You can look up any article on early signs of pregnancy and it will give you all the same stuff, nausea, exhaustion/fatigue, headache, sore breasts, a missed period (!), and an overall feeling of just being “off.” This last one always makes me laugh because I spend a large part of my life with an overall feeling of just being “off.” In fact, its that feeling that has probably led me to wait as long as I have to get pregnant, and to feel so ambivalent about having a child. Are most people so “on” all the time that just feeling “off” would motivate a search for “early signs of pregnancy,” or a trip to Walgreens for a pregnancy test?
Feeling “off” a lot, had me behind the 8 ball on the early signs of pregnancy front, so instead, I took my missed period coupled with fatigue and waited for another few days until I felt what maybe the articles really mean when they refer to “just feeling off”; electric blood.

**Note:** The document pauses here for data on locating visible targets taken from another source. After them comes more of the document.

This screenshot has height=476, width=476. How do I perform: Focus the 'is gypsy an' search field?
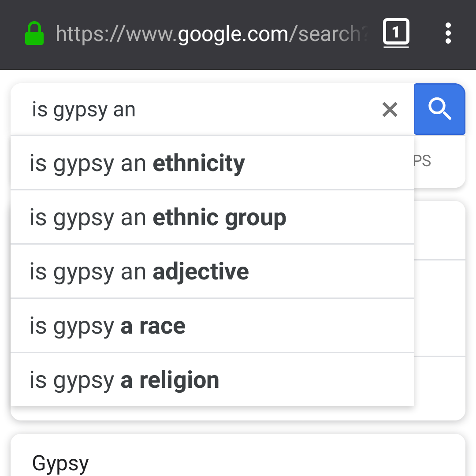coord(198,109)

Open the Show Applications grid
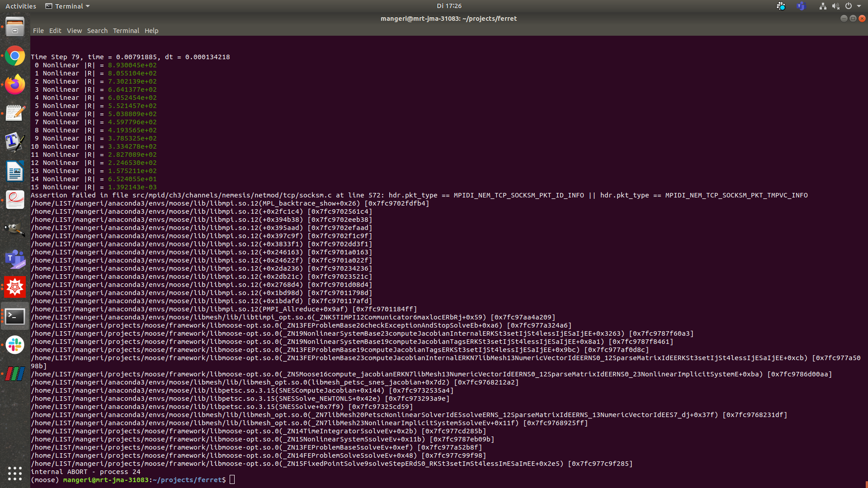click(x=15, y=474)
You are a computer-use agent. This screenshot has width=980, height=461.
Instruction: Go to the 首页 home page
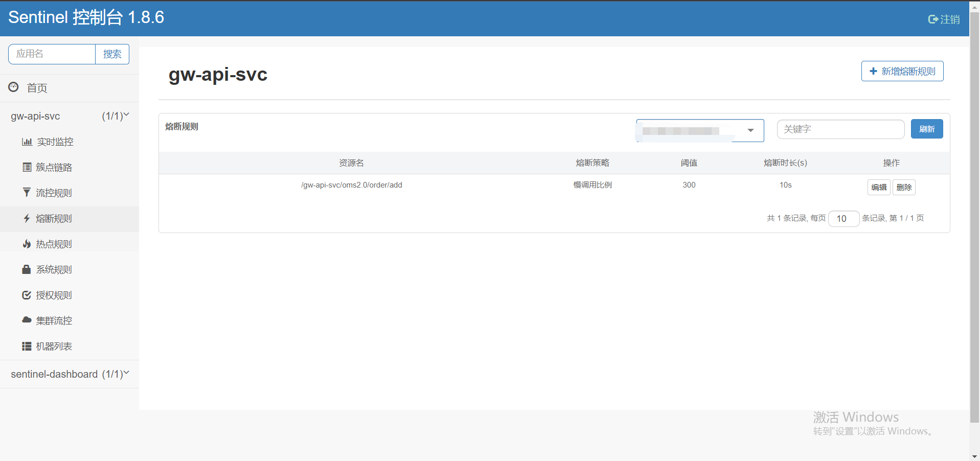tap(36, 87)
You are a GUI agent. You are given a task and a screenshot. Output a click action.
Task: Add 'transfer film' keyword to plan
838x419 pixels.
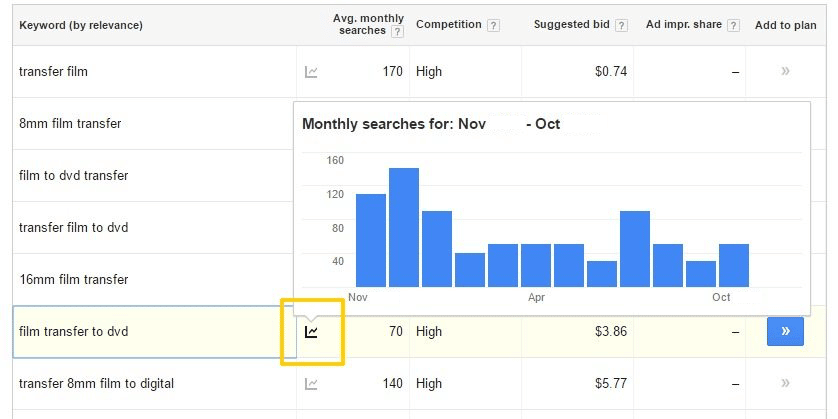[x=785, y=72]
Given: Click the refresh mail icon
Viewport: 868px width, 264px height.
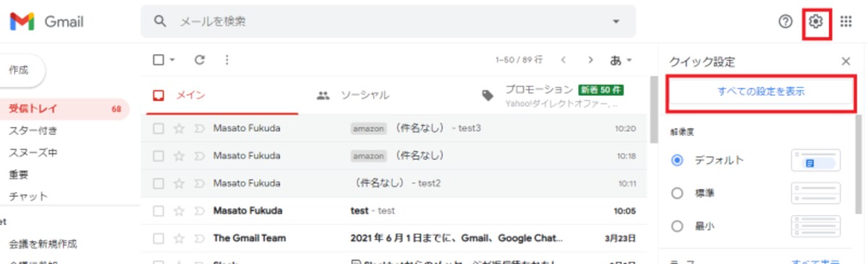Looking at the screenshot, I should (200, 60).
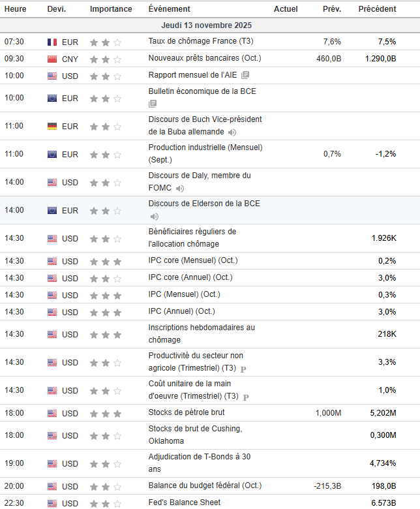Click report icon under Bulletin économique de la BCE
The image size is (420, 509).
point(153,104)
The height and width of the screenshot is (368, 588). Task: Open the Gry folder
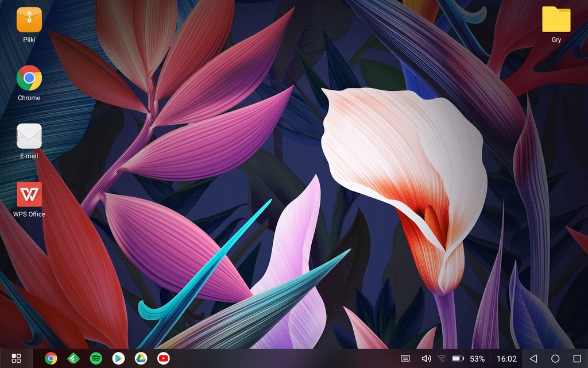pos(556,20)
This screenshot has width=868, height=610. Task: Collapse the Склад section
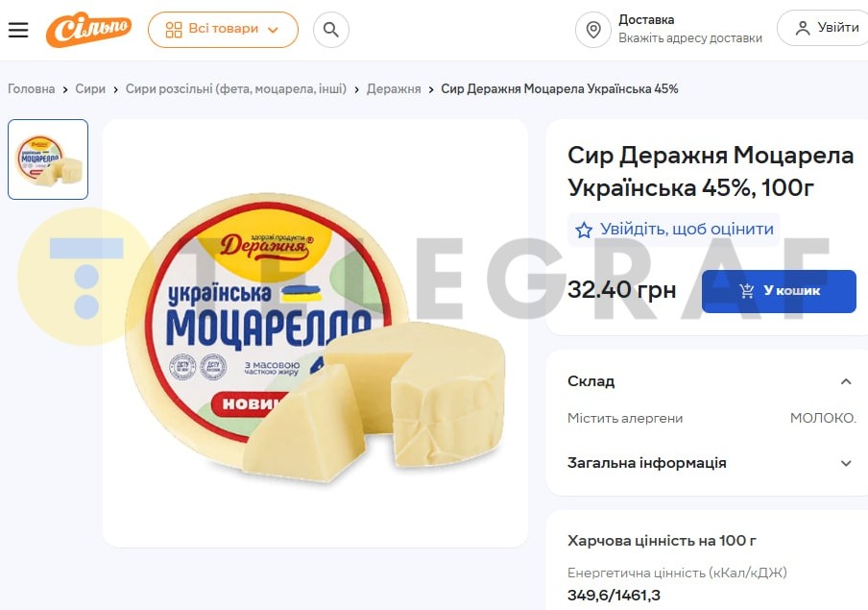846,381
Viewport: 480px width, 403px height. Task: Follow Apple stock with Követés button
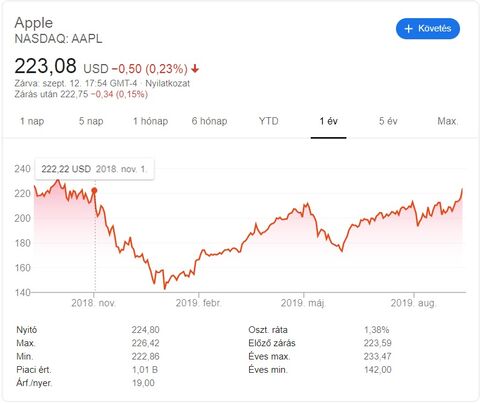(428, 29)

A day or two after my missed period I woke up with a strange, buzzing energy making its way through my veins. By day four, I had to do something about it. It was making my heart race, and getting me up super early to maybe want to run…a marathon. My blood felt electrified and bubbly, and my breath was shortened as if by excitement, but nothing had really happened to get me excited.
I poked my husband, “this is going to sound crazy, but I think I am either going crazy, or I’m pregnant. I swear I think I’m pregnant!” He rolled over, “go get a test.” So disappointing. I was wanting him to sit up and be like SO excited and offer to take me to breakfast and we could get a test together! As much as I consider myself a non-romantic, there have been a few times in my marriage that I have angled my way into creating a memory only to have my husband not even come close to picking up the scent and either show up late, fall asleep, or get stuck at work. None of this bothers me anymore, it just creates opportunities for me to do it for myself and feel even more grateful and surprised for the stuff he does for me that I never could have schemed up on my own.
So I did what all pregnant ladies do, I went to Target. Target is a pregnant woman’s dream, they sell Liz Lange and belly shapers and lots of stretchy pants! I skipped the maternity section and went straight for the snack aisle putting a bag of sour cream and cheddar Ruffles in my cart after opening them and eating a few, then on to the pharmacy section for tampons and Advil, because if I was wrong about the pregnancy I would need both of those, and then back to the ladies clothing section for a pair of jeans that would fit me now. After my savory, salty tour of denial I made my way back over to the pharmacy section where I picked up a pregnancy test. I shoved more chips into my face as my electrified blood raced me through check out, back to the car, into the garage, up the stairs, home in the loo for an immediate clear as day “pregnant” on a stick.
My electrified blood pulsated up my neck, reddening my face, throbbing in my ears. This is it. This is what it feels like. I’m 40 and pregnant. I have electricity in my blood. It’s never going to be about me and all of my unfinished projects ever again.